Evan Evans can’t decide what scares him more: keeling over from his rare liver disorder or dying a virgin. When he gets drunk to ask a girl out at a party, he ends up with disturbing dreams, a hangover, and a video of his escapades on a gossip blog.
Now Evan’s grounded. His liver’s failing. And his secretive virtual support group is pissed that the video highlights his symptoms. Things go from bad to weird when the hangover-induced nightmares start coming true, including a make out session with the blogger and a classmate’s death.
Falling for the girl who exposed him, confronted by a specialist conducting unregulated clinical trials, and wanted by a government informant desperate to record his dreams, Evan must face his disease and its effect on everyone he cares about. Will he choose a longer life on someone else’s terms, or freedom with no hope of recovery?

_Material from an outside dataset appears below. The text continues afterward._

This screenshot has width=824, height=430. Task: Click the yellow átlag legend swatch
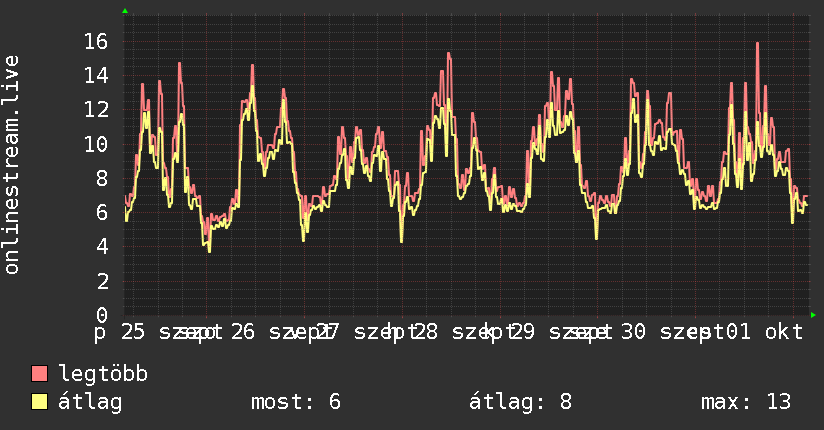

PERCEPTION is a 76,000 word YA contemporary with a speculative twist. The wry humor will appeal to fans of Holly Black’s White Cat, the take on relationships resembles Jennifer Smith’s The Statistical Probability of Love at First Sight, and the light touch of fantasy is reminiscent of Philip K. Dick’s “Minority Report.”
That first sip tasted like change, cool with only a hint of bitter.
No one at the party expected me to take a beer, least of all me. But after hours at the beach, alone by the fire and surrounded by couples making out, I fished a can from the cooler and cracked it open before my conscience could stop me. I’d wasted three years in the shadows. Before senior year started, I had to ask a girl out. A little liquid courage seemed like a step in the right direction.
“Oh, shit! Evan Evans has a beer! Somebody take a picture.” Jake Morgan laughed.
I flipped Jake off and walked to the shoreline. We’d snuck into Hanna Park through the woods, far from the lights of the condos farther south. Away from the bonfire, the night was all black water and white moonlight catching on the breakers. The memory of coconut sunscreen clung to the breeze, warm but welcome.
I chugged the rest of the beer, ignoring my churning stomach. Powdery dry sand weighed down my feet, and my toe caught when I crossed onto the hard-packed dampness. I pulled a thin red ribbon from beneath my foot. It slipped from my fingers and caught on the wind, twisting and swirling toward a girl hunched over alone on a rental chair.
I couldn’t tell who it was, but I started toward her. Better to talk one-on-one than to crash and burn in front of the crowd.